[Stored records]
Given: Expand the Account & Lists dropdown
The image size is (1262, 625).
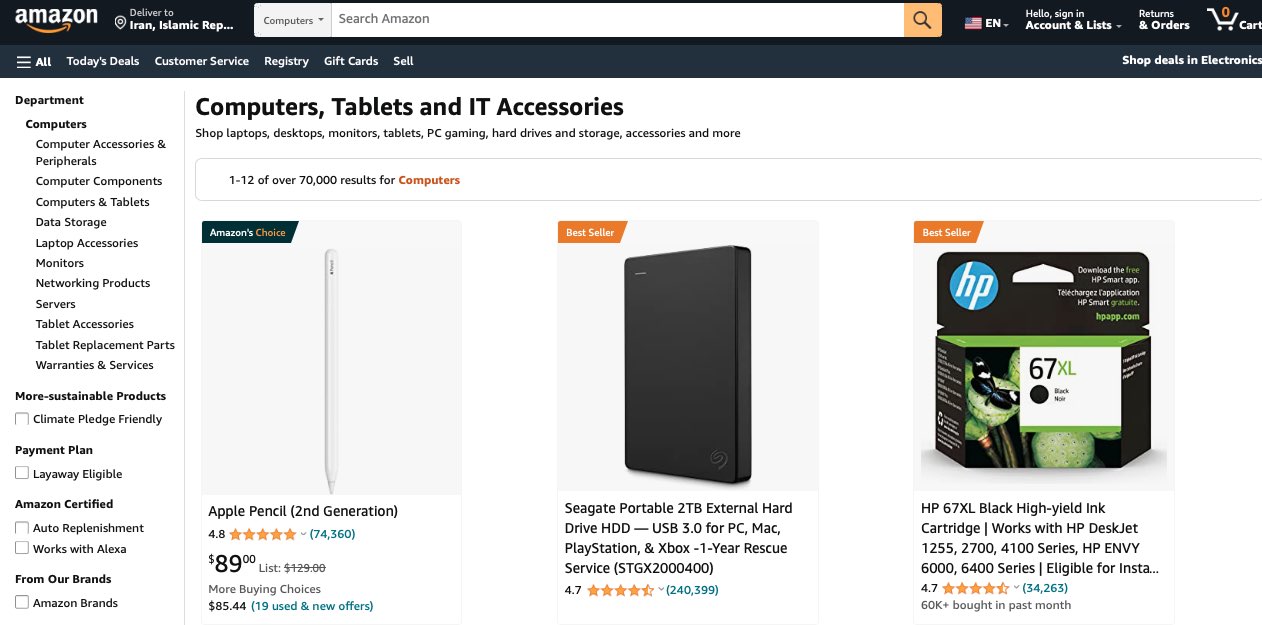Looking at the screenshot, I should (x=1073, y=20).
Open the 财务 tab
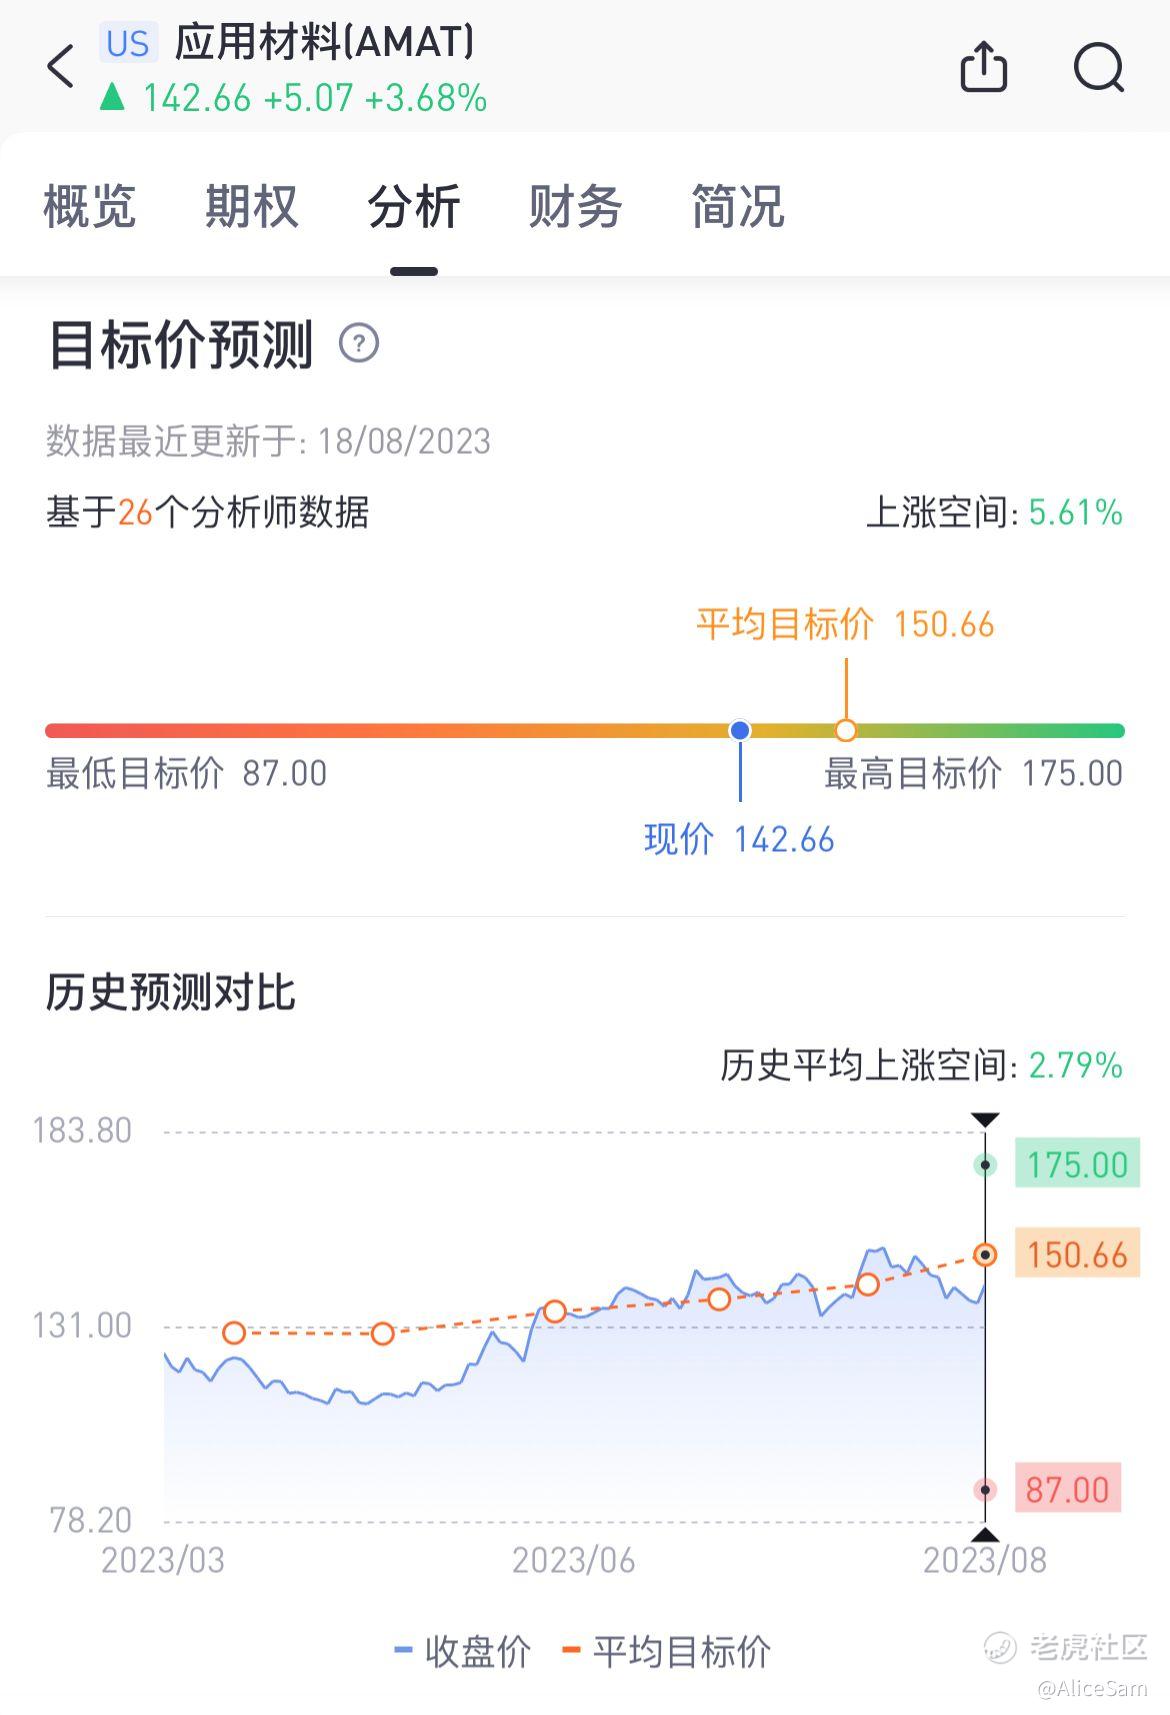Viewport: 1170px width, 1715px height. click(x=576, y=207)
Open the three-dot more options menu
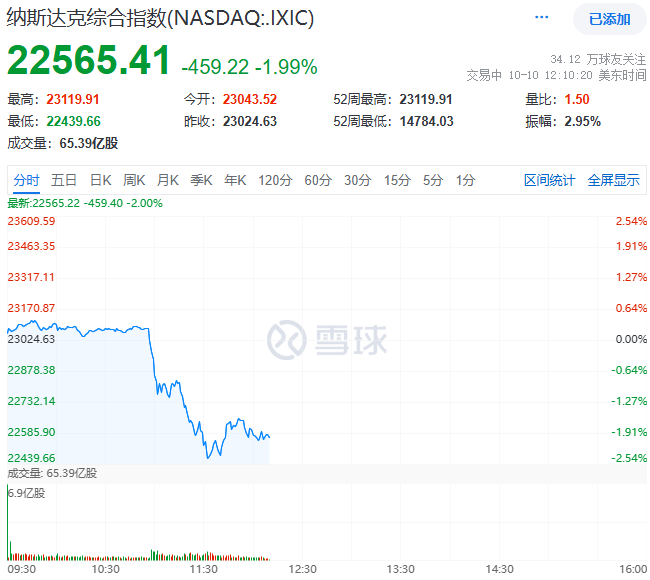 [542, 18]

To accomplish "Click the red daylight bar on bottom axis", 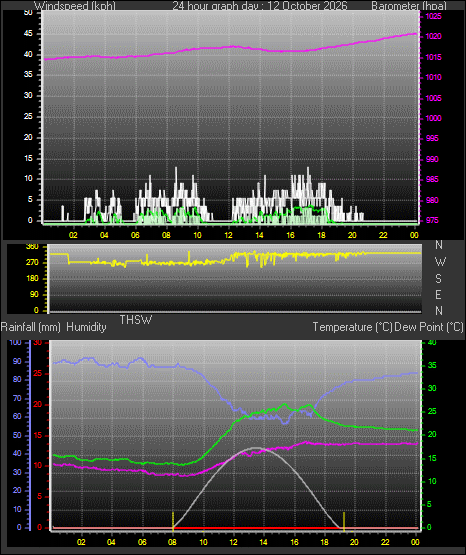I will (258, 528).
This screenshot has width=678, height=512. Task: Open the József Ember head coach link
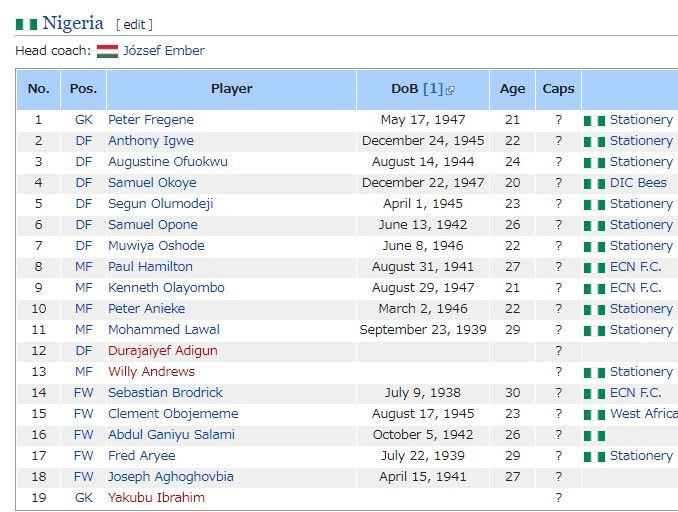[164, 51]
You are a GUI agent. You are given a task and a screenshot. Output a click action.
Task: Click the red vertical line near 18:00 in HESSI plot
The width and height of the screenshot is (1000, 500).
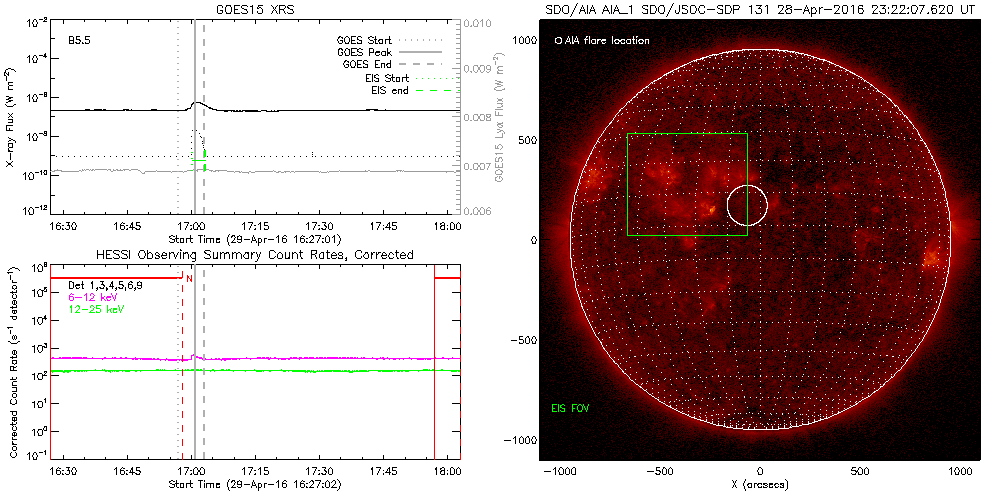434,370
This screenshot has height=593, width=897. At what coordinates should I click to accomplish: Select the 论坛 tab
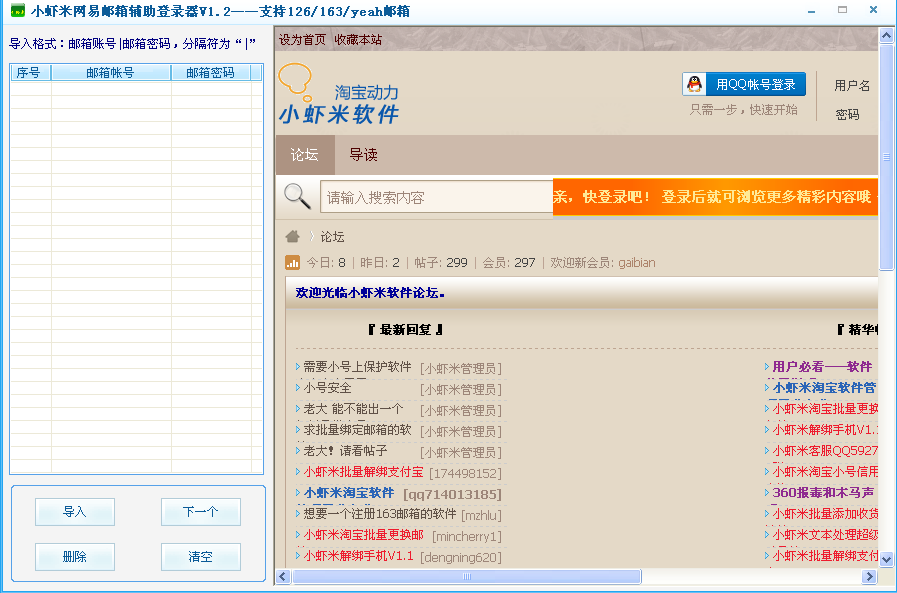(305, 156)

**Work instruction**.
Retype, word for word, the line containing "Task: Click the" and each line after it through the end of the data, leaving any picture out.

**Task solution**.
Task: Click the red vertical line near 18:00 in HESSI plot
The width and height of the screenshot is (1000, 500).
434,370
This screenshot has height=593, width=897. At what coordinates should I click to accomplish: Select the 论坛 tab
(305, 156)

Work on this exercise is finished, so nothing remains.